_Challenge 1_. In the ext4 xattr discussion, which xfstest began failing consistently on ext4?
_Challenge 2_. Continue the ext4 xattr discussion, starting after its last sentence.

_Text passage_.

The test uses the user.* xattr namespace which should be unaffected by
the xattr changes we did the last few cycles.

> 
> Ted, Christian - I cut down the report mercilessly. It's not really
> all that interesting, apart from the basic information of "xfstest
> generic/454 started failing consistently on ext4 at commit
> 3bc753c06dd0 ('kbuild: treat char as always unsigned')".
> 
> If you think you need more, see
> 
>     https://lore.kernel.org/all/202212291509.704a11c9-oliver.sang@intel.com/
> 
> Also, I'm surprised this hasn't been an issue earlier - 'char' has
> always been unsigned on arm (among other architectures), so if this
> test started failing now on x86-64 due to -funsigned-char, it has
> presumably been failing on arm the whole time.
> 
> I assume it's something that compares a 'char *name' by value, but the
> ones I looked at (eg xattr_find_entry() used strlen()/memcmp() which
> should be all good).
> 
> Oh, I think I see one potential problem in ext4:
> 
> ext4_xattr_hash_entry() is hot garbage. Lookie here:
> 
>         while (name_len--) {
>                 hash = (hash << NAME_HASH_SHIFT) ^
>                        (hash >> (8*sizeof(hash) - NAME_HASH_SHIFT)) ^
>                        *name++;
>         }
> 
> so that hash will now depend on the sign of that 'char *name' pointer.
> 
> If that hash ever has any long-term meaning (ie saved on disk or
> exposed some other way), that would be problematic.

If the xattrs aren't storable in the inode then they are stored in a
separate block. The consist of a header and after that is an array of
struct ext4_xattr_entry entries.

_Material supplied_.
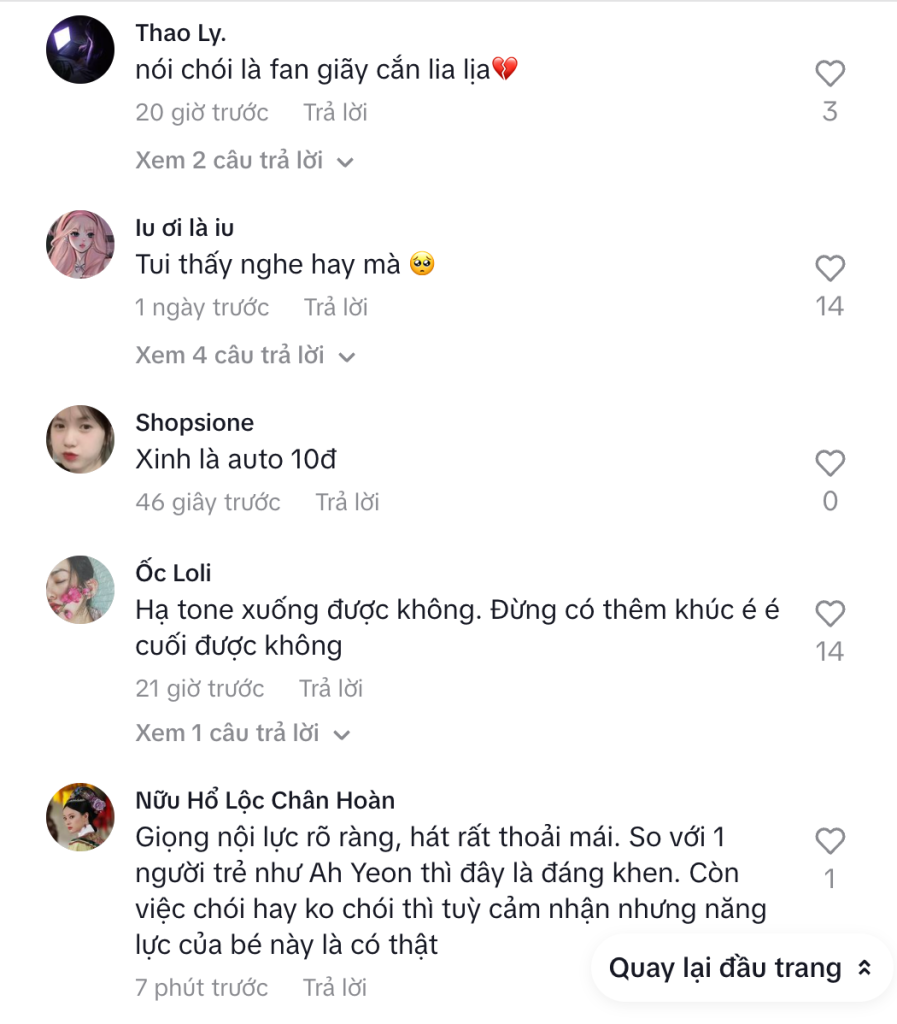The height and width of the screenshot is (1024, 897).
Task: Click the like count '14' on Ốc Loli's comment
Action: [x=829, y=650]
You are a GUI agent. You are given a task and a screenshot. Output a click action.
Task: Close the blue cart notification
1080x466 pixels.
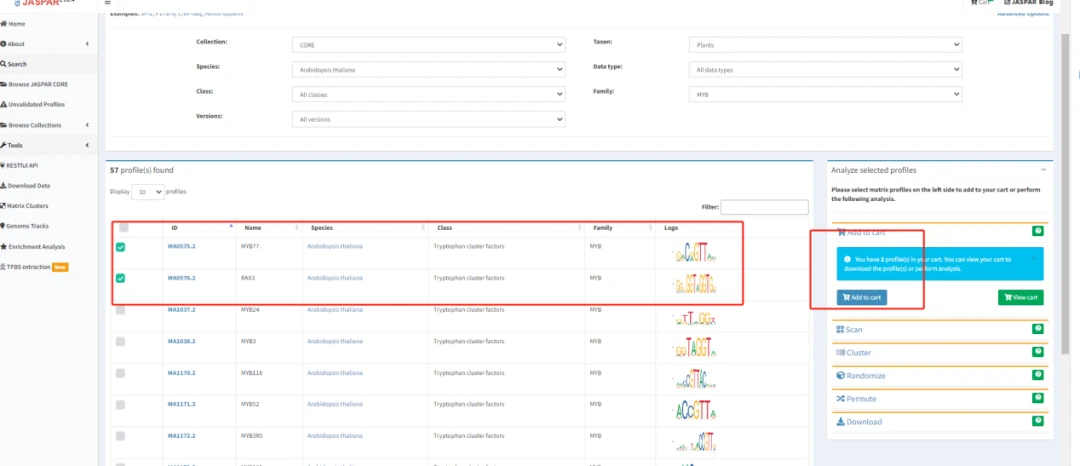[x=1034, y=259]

---

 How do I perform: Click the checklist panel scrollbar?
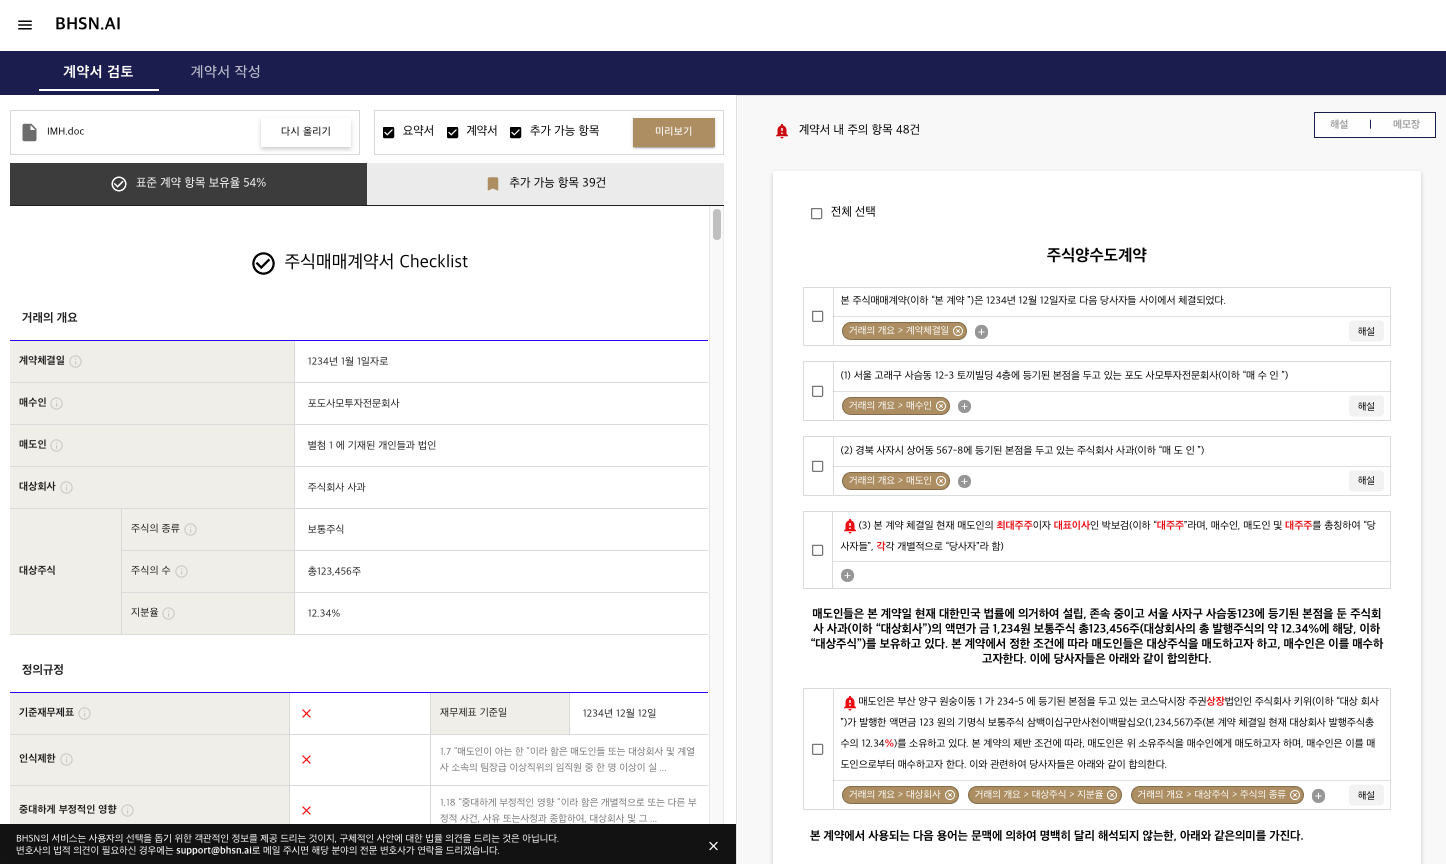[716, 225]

* * *

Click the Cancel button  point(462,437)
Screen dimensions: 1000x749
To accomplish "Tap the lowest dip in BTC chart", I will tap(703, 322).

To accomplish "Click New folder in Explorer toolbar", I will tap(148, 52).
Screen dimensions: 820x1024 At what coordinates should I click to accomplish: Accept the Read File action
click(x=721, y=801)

_Exercise response 1_. generic/454

_Exercise response 2_.
Each of the entries store a hash value e_hash which is a hash of the
xattr name and xattr value.

The aforementioned header contains another h_hash field which seems to
be a hash of all e_hash fields of all xattrs.

For in-inode/ea-inode xattrs a hash for xattr name and value is stored
on disk as well but there's no header. The i_atime field contains a
checksum of only the value that is stored in the inode.

IOW, the bug might also depend on how the xattrs are stored. For
example, what xattrs might be stored in the inode depends on the inode
size that is chosen when the filesystem is created. But if I'm not
mistaken, it also depends on the block size.
So if the block size chosen for x86 differs from arm that might have an
impact on how the xattrs are stored and thus make the bug more or less
likely to appear?...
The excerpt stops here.